To predict ncRNAs in Eucalyptus, the genome sequence was scanned using Infernal⁶³ with the covariance models (that is, a combination of sequence consensus and RNA secondary structure consensus) of 1,973 RNA families in the RFam database v10.1 (refs 64, 65). The bit score cutoff of the Infernal search was set as the TC cutoff value that was used by RFam curators as the trusted cutoff. The Infernal search result was further filtered by an e-value cutoff of 0.01. To examine the ncRNA conservation between Eucalyptus and other plant genomes, the Eucalyptus ncRNA candidate sequences obtained from the Infernal search were used as queries to search against the genome sequences listed above using BLAT⁵¹ with a minimum coverage (that is, minimum fraction of query that must be aligned) of 80% and a minimum identity of 60%.

5′ UTR empirical curation

Approximately 2.9 million E. grandis ESTs and ∼700 million RNA-seq reads from seven diverse tissues were used to empirically curate 5′ UTR annotations. At each locus, the predicted, EST and RNA-seq derived 5′ UTR lengths were compared. An empirical annotation was prioritized over an in silico prediction and the longest empirical transcript was preferred. Those loci which had a 5′ UTR reported by only FGenesH retained their annotation as the best current annotation.

Genome evolution

We used the E. grandis genome sequence information (http://www.phytozome.net/eucalyptus.php) to unravel the Myrtales evolutionary palaeo-history leading to the modern Eucalyptus genome structure of 11 chromosomes. Independent intraspecific (that is, paralogue) and interspecific (that is, orthologue) comparisons were necessary to infer gene relationships between Eucalyptus and the other rosid genomes. We applied a robust and direct approach^45,46 allowing the characterization of genome duplications by aligning the available genes (36,376) on themselves with stringent alignment criteria and statistical validation.

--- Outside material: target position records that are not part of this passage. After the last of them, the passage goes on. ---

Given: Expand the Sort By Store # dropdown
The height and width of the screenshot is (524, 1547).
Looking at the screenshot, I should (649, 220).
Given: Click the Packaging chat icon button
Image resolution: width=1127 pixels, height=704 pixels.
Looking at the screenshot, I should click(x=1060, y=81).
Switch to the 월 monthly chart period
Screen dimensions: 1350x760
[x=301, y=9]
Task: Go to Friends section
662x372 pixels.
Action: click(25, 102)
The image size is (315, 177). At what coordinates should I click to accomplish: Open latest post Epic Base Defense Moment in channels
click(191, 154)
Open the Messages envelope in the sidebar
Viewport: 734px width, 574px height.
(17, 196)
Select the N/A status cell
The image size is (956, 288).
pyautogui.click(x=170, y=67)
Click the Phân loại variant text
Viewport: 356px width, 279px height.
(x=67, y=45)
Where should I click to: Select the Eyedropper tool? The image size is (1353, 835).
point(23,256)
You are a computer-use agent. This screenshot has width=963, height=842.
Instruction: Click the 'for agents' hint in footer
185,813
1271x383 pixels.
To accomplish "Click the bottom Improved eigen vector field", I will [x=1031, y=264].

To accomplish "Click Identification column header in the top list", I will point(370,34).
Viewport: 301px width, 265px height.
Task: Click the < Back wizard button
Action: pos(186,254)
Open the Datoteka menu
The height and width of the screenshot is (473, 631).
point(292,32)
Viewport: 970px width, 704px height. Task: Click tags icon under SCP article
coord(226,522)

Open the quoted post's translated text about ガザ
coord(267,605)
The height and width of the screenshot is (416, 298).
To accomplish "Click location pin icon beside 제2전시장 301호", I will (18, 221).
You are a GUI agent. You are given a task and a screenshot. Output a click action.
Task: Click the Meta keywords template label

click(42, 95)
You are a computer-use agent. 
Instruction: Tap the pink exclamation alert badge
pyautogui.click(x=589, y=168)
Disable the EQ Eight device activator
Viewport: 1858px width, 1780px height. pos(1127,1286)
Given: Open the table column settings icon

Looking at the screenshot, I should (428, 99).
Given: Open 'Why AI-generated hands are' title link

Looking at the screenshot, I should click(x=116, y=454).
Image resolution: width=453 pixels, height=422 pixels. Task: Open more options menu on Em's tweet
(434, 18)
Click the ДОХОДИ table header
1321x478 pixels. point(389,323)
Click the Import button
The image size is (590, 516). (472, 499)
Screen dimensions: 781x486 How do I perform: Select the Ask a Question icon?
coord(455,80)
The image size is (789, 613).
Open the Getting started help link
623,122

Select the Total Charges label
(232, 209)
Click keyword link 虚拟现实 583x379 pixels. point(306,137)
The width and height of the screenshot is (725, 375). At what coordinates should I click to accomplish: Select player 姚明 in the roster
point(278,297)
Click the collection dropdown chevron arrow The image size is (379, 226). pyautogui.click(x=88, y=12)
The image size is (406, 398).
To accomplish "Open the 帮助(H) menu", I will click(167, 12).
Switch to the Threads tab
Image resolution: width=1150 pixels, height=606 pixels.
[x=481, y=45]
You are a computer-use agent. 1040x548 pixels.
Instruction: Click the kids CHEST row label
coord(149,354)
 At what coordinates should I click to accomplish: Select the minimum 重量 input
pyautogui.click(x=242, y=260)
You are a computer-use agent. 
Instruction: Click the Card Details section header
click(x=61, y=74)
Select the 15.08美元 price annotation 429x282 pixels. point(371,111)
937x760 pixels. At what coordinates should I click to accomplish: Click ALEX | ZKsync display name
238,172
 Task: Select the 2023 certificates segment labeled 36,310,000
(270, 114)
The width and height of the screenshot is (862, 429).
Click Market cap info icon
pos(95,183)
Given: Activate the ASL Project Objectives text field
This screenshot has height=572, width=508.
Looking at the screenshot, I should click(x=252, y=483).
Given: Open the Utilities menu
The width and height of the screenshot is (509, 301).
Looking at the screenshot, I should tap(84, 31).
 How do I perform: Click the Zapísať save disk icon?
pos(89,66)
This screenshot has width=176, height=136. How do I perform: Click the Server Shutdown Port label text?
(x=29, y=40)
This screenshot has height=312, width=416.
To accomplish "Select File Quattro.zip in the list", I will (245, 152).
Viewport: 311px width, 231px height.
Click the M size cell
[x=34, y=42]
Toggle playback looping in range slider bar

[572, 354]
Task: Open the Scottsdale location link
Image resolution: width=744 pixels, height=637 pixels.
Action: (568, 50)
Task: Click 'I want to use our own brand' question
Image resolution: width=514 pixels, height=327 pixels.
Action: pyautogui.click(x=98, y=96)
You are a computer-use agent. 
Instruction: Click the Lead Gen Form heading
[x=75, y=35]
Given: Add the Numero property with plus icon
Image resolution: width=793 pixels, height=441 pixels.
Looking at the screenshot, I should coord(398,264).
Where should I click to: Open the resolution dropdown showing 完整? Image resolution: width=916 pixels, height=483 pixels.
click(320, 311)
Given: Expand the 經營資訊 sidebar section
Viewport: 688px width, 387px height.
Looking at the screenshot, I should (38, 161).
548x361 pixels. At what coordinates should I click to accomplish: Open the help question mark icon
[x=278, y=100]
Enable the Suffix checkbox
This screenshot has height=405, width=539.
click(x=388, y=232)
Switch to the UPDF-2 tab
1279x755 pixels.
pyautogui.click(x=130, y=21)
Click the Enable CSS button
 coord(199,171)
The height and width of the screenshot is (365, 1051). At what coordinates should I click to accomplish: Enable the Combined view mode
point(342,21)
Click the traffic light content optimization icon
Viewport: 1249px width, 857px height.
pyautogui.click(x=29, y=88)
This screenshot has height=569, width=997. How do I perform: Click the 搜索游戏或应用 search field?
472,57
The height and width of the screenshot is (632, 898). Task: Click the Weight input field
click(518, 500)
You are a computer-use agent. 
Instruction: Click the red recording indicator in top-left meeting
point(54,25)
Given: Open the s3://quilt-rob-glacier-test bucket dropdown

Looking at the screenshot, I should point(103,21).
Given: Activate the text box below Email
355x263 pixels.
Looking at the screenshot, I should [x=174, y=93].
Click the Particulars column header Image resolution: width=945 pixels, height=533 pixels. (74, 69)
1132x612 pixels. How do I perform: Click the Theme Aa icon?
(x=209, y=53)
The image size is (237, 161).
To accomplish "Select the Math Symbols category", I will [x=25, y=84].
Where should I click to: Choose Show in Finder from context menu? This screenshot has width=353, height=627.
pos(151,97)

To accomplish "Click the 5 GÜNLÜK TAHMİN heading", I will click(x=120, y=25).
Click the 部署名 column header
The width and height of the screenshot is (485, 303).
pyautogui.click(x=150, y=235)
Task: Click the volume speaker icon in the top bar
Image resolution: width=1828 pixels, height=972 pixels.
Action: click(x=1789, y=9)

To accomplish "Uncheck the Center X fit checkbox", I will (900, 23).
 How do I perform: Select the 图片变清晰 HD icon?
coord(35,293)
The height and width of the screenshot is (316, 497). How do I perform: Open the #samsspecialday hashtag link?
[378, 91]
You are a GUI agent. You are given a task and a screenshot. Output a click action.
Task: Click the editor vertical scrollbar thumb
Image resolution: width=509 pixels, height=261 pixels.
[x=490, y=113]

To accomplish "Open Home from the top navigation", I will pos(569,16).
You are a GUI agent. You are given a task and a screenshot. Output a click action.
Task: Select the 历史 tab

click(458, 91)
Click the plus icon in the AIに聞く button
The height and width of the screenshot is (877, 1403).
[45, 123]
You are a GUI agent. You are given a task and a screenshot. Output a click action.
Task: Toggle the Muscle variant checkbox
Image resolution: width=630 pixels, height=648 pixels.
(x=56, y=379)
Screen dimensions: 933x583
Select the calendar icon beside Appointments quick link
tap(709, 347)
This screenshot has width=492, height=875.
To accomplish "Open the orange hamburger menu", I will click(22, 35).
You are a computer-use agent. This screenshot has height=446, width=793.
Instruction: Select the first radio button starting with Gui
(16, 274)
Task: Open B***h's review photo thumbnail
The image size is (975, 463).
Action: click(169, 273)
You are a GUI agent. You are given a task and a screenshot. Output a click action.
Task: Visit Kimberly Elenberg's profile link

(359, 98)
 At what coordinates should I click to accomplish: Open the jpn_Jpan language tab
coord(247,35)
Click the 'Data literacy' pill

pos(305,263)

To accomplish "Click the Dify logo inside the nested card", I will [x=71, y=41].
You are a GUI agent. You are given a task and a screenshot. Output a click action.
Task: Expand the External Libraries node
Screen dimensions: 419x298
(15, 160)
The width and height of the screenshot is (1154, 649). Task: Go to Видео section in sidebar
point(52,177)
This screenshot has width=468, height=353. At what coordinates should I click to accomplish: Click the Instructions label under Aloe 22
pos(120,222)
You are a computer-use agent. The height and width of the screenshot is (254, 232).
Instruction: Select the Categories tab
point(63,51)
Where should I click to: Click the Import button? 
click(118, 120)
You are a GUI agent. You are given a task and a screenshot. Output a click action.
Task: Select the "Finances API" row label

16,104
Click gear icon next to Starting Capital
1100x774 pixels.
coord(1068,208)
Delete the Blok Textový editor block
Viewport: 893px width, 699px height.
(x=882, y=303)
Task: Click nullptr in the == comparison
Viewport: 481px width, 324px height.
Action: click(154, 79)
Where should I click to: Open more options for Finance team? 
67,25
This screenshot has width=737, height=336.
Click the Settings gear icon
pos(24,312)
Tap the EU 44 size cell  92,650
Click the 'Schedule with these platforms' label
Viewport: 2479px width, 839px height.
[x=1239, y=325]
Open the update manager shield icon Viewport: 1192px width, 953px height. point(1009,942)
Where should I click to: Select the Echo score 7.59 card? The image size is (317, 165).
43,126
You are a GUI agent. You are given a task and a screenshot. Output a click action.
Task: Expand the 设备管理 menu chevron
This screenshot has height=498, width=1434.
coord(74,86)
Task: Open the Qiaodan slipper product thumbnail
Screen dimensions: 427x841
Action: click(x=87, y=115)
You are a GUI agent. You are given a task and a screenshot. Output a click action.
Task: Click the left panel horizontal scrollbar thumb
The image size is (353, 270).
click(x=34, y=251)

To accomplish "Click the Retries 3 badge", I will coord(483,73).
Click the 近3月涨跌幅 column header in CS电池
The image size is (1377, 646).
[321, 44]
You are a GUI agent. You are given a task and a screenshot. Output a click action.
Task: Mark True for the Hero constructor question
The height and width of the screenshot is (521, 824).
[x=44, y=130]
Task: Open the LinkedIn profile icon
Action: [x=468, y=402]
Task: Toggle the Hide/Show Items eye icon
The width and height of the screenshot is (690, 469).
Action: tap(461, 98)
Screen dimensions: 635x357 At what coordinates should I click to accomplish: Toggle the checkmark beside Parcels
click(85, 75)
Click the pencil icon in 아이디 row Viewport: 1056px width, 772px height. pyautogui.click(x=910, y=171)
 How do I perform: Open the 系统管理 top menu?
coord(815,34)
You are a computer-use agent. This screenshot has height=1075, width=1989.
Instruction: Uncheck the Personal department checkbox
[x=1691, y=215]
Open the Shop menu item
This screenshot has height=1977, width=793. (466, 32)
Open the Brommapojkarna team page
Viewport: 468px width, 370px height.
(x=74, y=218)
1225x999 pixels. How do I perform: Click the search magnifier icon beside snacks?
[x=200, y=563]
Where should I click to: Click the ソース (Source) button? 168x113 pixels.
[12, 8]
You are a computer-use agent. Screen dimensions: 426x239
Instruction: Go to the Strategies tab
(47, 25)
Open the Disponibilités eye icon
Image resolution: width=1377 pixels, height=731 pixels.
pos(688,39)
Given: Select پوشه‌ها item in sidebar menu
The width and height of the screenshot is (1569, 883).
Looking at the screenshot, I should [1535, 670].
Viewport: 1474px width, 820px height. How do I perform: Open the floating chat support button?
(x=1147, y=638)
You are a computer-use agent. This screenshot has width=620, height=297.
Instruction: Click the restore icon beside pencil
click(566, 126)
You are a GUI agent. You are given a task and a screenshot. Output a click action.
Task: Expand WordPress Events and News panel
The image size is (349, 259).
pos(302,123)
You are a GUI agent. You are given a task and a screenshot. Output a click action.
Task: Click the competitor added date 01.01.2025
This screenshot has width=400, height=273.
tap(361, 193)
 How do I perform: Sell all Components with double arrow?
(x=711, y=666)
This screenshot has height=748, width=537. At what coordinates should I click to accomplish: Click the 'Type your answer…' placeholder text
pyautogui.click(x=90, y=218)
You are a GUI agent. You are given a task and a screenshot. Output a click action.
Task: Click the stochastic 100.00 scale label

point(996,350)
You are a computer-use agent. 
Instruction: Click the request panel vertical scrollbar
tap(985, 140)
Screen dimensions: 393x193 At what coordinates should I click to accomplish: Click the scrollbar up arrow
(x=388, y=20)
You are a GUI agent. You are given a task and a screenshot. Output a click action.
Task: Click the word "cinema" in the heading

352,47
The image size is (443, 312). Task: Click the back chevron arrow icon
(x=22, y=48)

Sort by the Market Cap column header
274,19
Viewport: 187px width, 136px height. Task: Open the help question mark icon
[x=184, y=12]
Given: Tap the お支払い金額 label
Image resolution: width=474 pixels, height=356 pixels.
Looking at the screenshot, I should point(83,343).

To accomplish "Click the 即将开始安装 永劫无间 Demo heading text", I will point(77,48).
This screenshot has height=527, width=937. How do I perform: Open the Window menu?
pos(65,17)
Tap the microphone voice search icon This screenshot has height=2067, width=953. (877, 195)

We used the VISTA pipeline infrastructure^47,48 for the construction of genome-wide pairwise DNA alignments between E. grandis and Populus trichocarpa. To align genomes we used a combination of global and local alignment methods. First, we obtained an alignment of large blocks of conserved synteny between the two species by applying Shuffle-LAGAN global chaining algorithm⁶⁶ to local alignments produced by translated BLAT⁵¹. After that we used Supermap, the fully symmetric whole-genome extension to the Shuffle-LAGAN. Then, in each syntenic block we applied Shuffle-LAGAN a second time to obtain a more fine-grained map of small-scale rearrangements such as inversions.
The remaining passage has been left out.